[OBJECTIVE]
Arrange the entries as a two-column CSV with the headers instruction and location. Begin at the line that contains "Click the chart annotation comment icon", continue through the end of the entries, give one row per entry with each field quoted and line breaks replaced by spaces, and leave the pictures out.

Entries on target coordinates:
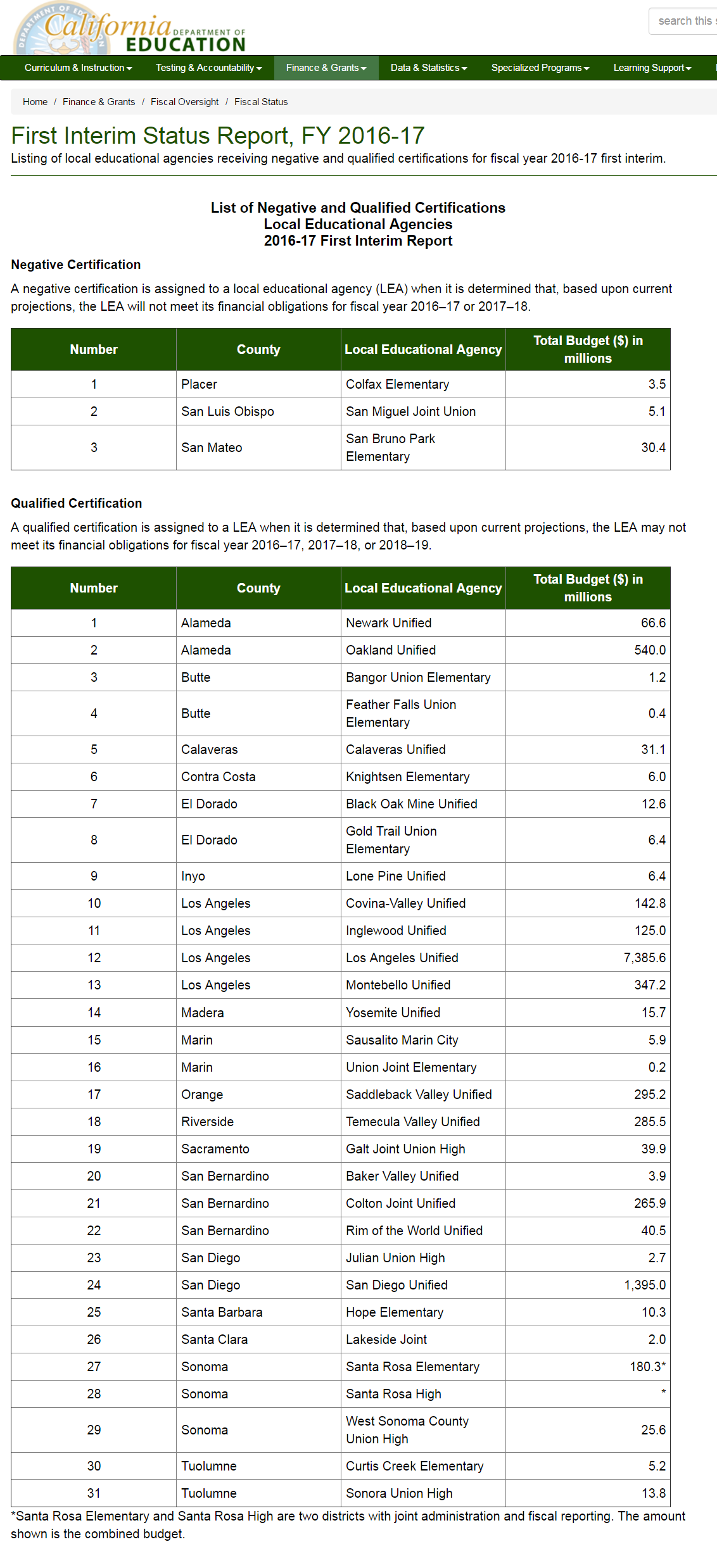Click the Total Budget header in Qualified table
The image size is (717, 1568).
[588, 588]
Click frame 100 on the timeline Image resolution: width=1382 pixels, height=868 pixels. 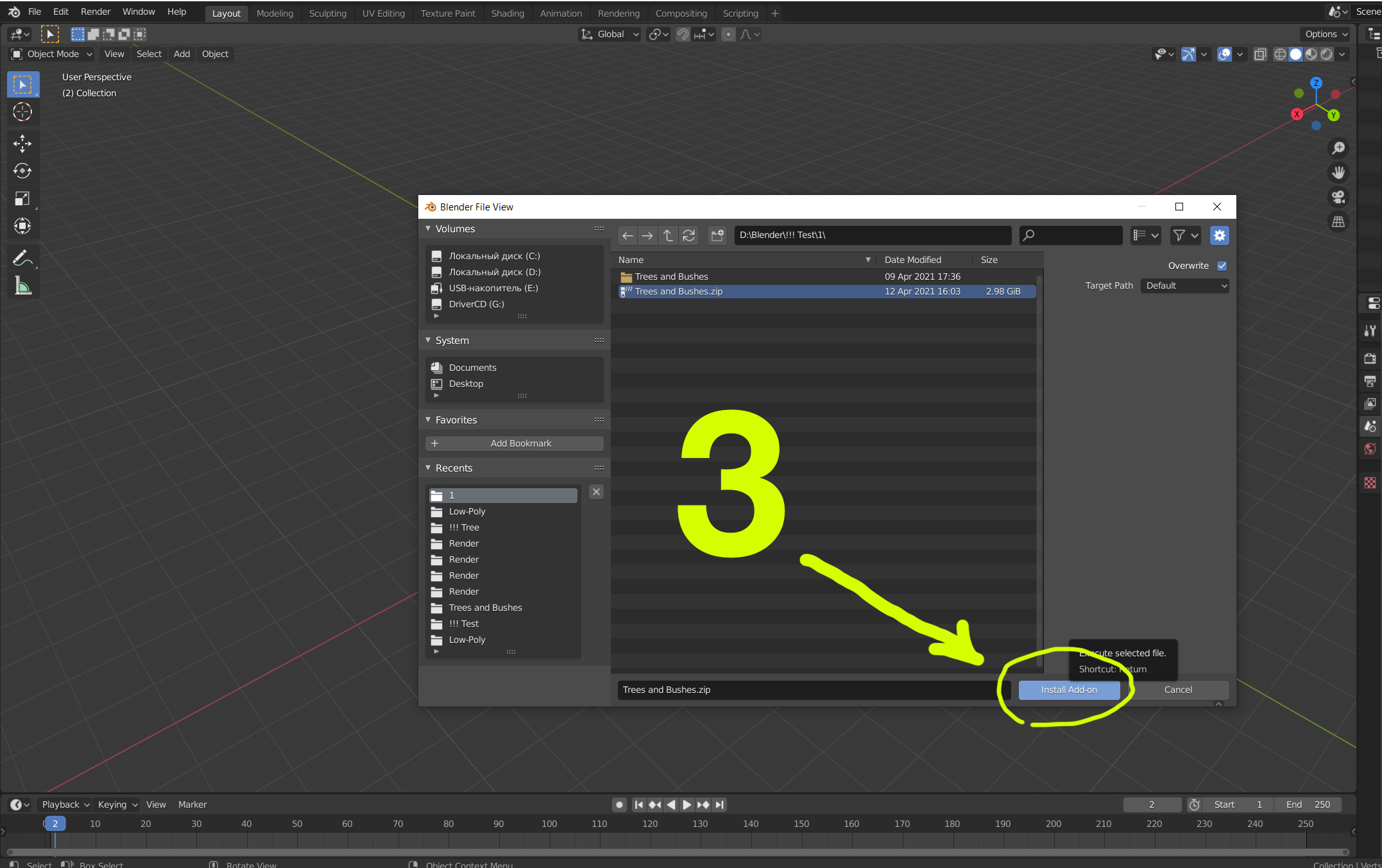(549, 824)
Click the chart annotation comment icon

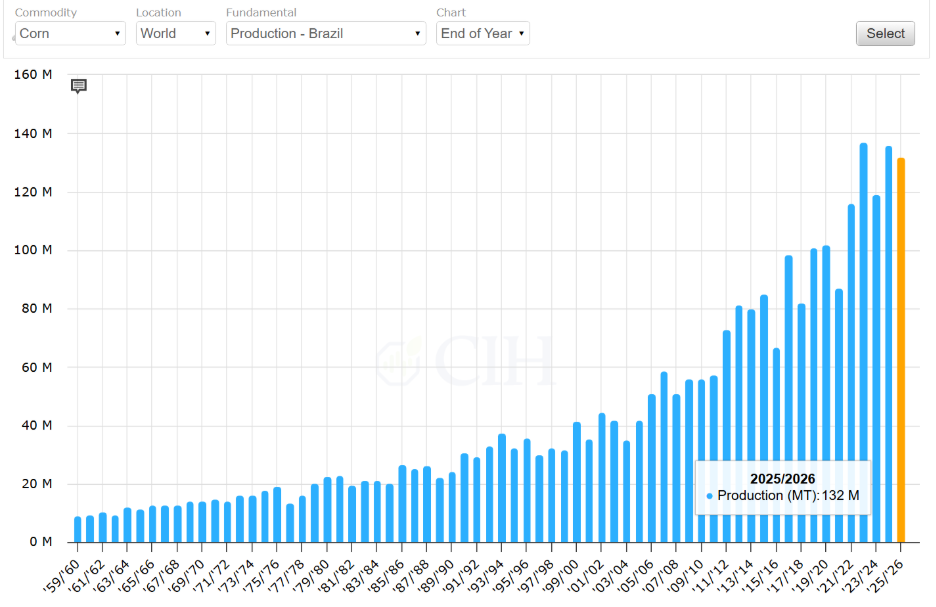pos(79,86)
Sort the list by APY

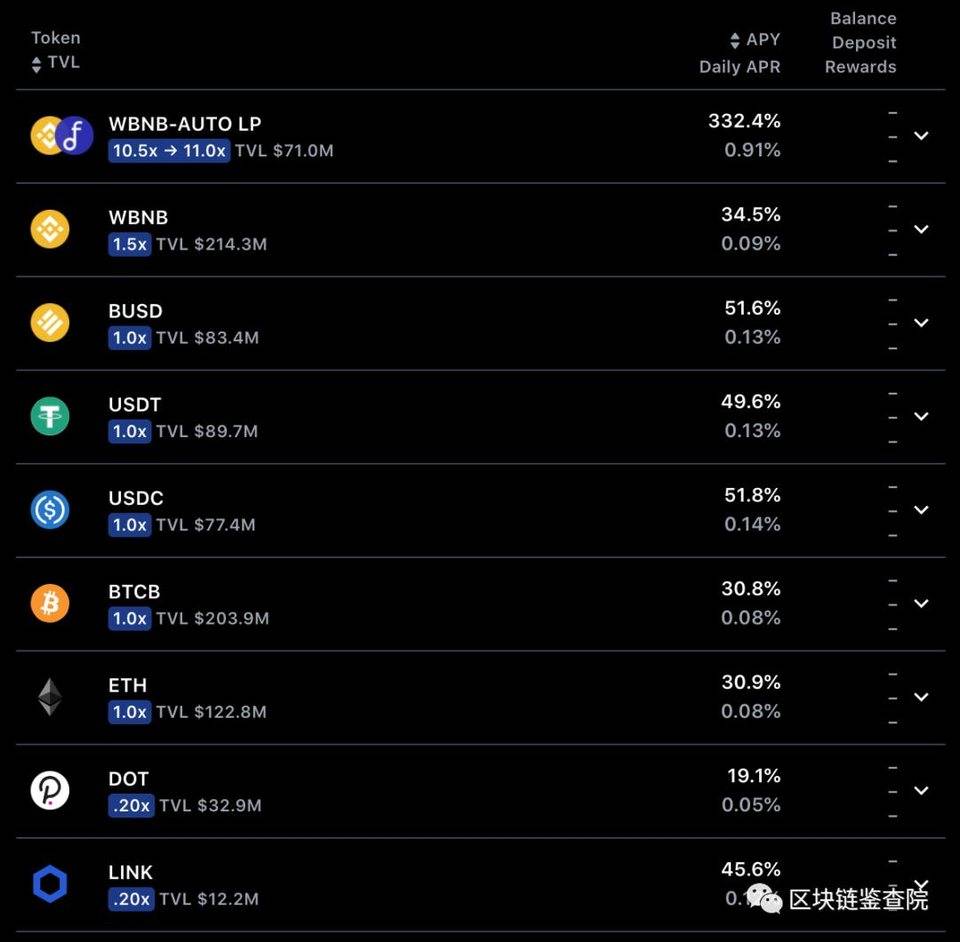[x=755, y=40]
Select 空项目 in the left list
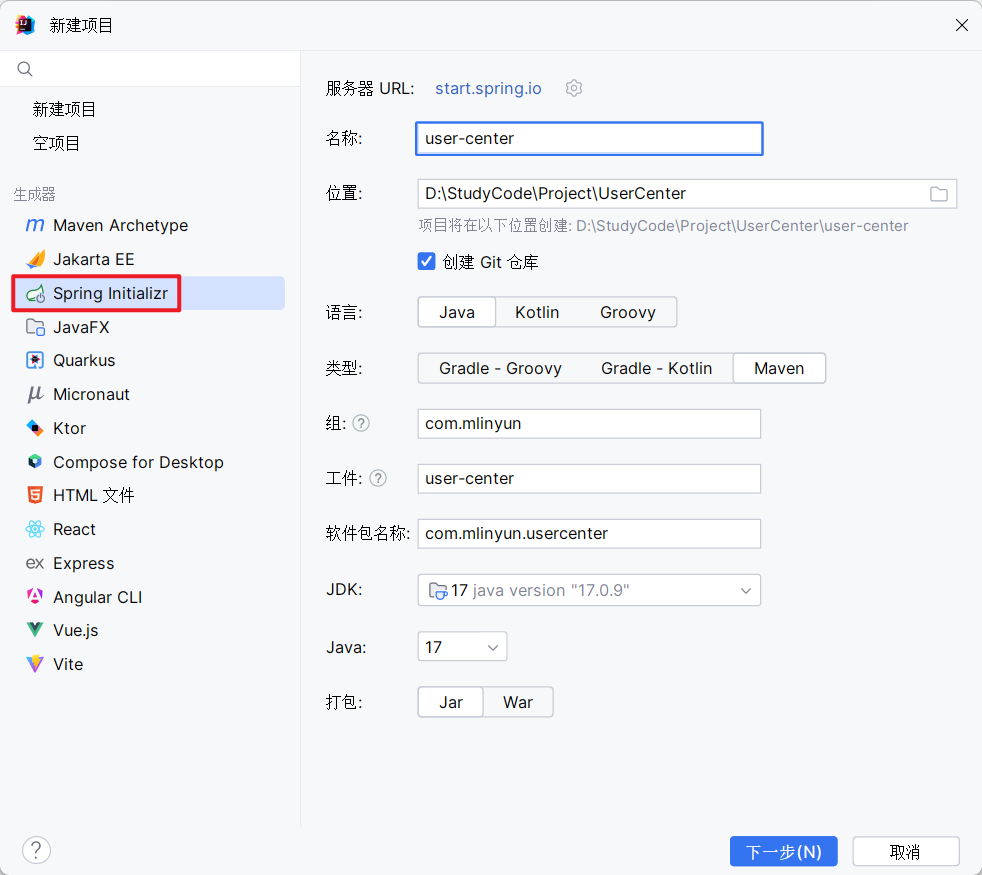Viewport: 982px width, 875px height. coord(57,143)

[THE RESPONSE]
instruction,location
"Click the chart annotation comment icon","pos(79,86)"
"Sort the list by APY","[x=755, y=40]"
"Select 空项目 in the left list","Viewport: 982px width, 875px height. coord(57,143)"